How much for a ray of sunshine? In Colorado it's becoming a hotly contested question.

Almost 30,000 Coloradans signed a petition that was delivered to Xcel Energy executives asking the company to withdraw its proposal to reduce the current credit rate for solar power generated by homeowners' rooftop systems from 10.5 cents per kilowatt hour to 4.6 cents per kilowatt hour.

Back in July, Minneapolis-based Xcel Energy -- the leading power provider in Colorado -- proposed a plan to roll back the state's net metering program and reduce its "Solar Reward" rebate levels to less than a penny per kilowatt hour -- or in the words of the Vote Solar Initiative (which is against the proposal), "make solar a bad deal for customers in its service territory."

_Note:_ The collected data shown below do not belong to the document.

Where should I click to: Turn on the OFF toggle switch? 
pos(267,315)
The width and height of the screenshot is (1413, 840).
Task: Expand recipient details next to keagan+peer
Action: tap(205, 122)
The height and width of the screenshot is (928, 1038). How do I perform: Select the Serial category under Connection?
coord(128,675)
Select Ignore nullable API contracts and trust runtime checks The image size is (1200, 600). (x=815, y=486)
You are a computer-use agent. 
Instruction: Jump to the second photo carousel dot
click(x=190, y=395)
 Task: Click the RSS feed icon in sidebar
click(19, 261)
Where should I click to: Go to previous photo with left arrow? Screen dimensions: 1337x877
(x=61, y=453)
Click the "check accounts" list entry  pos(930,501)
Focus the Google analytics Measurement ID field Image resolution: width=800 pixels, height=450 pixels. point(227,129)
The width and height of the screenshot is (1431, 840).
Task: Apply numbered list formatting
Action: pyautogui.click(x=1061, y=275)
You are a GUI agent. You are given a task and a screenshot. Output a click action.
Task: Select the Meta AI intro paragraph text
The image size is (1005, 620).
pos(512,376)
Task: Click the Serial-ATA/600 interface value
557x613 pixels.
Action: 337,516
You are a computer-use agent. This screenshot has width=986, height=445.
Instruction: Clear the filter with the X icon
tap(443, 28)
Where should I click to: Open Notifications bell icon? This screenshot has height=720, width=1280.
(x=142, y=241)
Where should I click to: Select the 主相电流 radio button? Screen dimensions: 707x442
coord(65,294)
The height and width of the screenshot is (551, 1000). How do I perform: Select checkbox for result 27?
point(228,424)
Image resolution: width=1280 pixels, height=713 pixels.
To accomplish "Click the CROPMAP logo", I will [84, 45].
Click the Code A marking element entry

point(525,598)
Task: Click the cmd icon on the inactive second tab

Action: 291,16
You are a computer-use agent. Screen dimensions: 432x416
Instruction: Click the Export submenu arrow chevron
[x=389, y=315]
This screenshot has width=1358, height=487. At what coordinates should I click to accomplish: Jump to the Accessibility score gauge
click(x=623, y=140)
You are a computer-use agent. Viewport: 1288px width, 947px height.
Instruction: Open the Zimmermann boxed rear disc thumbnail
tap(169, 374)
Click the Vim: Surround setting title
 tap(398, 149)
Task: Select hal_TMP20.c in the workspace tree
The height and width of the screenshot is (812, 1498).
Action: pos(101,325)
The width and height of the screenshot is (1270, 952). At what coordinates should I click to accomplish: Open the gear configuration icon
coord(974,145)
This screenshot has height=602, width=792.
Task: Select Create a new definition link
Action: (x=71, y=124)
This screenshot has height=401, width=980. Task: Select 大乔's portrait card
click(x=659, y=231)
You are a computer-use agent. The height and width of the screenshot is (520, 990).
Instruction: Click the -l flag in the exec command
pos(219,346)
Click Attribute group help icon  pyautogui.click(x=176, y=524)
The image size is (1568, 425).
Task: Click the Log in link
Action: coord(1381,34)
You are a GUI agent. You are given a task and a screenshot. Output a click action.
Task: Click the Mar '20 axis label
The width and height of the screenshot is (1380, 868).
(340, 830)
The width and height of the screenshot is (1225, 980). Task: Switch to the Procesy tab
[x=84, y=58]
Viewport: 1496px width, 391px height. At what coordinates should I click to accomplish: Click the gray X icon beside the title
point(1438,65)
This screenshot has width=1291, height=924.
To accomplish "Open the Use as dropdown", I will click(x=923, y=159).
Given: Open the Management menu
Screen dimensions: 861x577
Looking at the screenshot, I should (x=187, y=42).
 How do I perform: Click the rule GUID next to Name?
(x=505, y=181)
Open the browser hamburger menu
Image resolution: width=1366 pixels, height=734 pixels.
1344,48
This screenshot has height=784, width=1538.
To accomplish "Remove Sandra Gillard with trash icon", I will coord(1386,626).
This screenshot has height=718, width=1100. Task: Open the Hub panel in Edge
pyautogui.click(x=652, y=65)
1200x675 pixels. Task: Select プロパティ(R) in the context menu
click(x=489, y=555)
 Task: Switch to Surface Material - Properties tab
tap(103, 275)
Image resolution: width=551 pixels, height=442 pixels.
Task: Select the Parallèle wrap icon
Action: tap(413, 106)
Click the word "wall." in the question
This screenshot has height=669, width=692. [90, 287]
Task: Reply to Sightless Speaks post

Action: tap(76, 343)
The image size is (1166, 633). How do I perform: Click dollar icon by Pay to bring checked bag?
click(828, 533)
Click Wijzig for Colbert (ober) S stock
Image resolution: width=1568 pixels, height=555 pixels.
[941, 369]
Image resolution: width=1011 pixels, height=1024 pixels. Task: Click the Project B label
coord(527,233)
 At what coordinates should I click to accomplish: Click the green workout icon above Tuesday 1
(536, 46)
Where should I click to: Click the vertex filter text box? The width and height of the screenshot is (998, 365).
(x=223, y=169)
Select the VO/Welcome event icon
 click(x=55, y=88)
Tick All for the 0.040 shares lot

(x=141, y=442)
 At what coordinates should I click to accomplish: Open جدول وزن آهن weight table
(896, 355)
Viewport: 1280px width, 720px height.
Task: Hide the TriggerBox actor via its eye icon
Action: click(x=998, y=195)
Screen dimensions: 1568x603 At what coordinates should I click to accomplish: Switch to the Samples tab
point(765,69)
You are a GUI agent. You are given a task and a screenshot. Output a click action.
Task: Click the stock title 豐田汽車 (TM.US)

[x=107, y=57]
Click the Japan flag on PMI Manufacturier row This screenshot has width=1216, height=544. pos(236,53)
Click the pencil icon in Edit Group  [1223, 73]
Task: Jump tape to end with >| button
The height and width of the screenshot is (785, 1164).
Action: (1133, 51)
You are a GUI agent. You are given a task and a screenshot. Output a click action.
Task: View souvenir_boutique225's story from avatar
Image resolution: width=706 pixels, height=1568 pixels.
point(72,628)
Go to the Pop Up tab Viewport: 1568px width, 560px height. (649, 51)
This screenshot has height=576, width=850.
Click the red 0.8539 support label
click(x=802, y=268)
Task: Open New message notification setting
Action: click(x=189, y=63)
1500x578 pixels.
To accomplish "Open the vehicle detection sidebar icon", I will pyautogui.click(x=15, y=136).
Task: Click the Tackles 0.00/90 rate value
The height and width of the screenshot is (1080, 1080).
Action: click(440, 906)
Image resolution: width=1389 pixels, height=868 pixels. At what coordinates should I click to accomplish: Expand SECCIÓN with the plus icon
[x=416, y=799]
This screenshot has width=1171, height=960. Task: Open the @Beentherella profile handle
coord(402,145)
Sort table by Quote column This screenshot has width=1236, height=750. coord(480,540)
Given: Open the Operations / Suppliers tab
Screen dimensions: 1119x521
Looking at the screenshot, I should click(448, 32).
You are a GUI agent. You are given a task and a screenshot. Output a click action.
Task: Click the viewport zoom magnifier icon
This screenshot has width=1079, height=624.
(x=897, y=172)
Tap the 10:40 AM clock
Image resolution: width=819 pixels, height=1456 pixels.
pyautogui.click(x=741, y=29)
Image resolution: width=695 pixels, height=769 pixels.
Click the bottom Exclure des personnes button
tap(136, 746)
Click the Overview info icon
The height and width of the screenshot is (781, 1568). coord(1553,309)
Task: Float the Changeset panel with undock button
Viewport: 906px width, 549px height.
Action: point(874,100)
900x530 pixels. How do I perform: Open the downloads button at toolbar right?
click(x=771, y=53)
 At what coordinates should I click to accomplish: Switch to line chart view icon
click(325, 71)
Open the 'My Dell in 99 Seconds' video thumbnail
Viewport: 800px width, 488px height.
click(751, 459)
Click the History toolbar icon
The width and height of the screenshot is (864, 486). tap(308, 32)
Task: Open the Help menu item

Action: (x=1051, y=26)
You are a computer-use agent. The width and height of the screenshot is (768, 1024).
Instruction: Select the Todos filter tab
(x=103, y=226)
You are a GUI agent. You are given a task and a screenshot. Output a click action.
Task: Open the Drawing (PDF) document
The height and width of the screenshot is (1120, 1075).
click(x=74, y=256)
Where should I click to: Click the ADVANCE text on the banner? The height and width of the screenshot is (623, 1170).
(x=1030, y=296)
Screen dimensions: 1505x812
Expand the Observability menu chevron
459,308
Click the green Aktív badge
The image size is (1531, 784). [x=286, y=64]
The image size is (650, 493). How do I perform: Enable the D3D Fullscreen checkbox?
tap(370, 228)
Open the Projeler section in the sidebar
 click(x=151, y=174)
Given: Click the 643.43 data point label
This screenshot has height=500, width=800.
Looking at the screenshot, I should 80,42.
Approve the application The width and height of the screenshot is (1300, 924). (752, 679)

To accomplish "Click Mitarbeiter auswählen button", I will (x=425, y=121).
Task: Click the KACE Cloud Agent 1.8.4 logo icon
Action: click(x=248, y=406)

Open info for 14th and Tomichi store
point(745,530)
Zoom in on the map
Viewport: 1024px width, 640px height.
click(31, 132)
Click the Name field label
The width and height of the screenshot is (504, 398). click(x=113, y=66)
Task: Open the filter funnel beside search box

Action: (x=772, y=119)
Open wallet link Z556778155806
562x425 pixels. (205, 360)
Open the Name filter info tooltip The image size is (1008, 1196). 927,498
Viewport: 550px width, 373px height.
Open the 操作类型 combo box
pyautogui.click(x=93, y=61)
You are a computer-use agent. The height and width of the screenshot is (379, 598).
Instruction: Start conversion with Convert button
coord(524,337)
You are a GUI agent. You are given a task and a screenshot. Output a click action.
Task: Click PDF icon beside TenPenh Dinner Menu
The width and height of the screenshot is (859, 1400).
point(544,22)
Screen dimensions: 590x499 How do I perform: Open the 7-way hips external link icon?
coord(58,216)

Net metering is used as an incentive to sell solar power, paying homeowners full retail credit on their energy bills for the excess power their solar installations send to the grid.

According to Xcel, the current rate includes a "hidden subsidy" that its other customers without solar panels are having to pay for their neighbors' rooftop systems, The Denver Business Journal reported.

"Coloradans are not going to let Xcel get away with a dramatic rollback of the state’s most important solar policy. If approved, Xcel would be able to drastically cut the credit solar customers receive for electricity they put on the grid," said Annie Lappe, solar policy director at The Vote Solar Initiative, in a statement. "This proposal is anti-progress, anti-consumer, and simply unfair. Colorado’s solar customers deserve full credit for the valuable power they produce, which is building a safer, cleaner, more resilient grid for all of us."

According to a poll released by Public Opinion Strategies and Keating Research last week, 78 percent of Coloradans support solar net metering and 80 percent oppose Xcel’s proposal to change the policy. The U.S. Solar Market Insight for the 3rd Quarter of 2013 even ranked Colorado 7th in the country for solar capacity with enough energy to power over 56,000 homes.

“Monopoly utilities across the country, like Xcel, continue to fail repeatedly in their attempts to stop solar competition.” said Bryan Miller, TASC President and VP of Public Policy for Sunrun, in a statement. “In every net metering battle, from Idaho, to Louisiana, to California, to Arizona, states have preserved net metering. The verdict of 2013 is that net metering is here to stay.”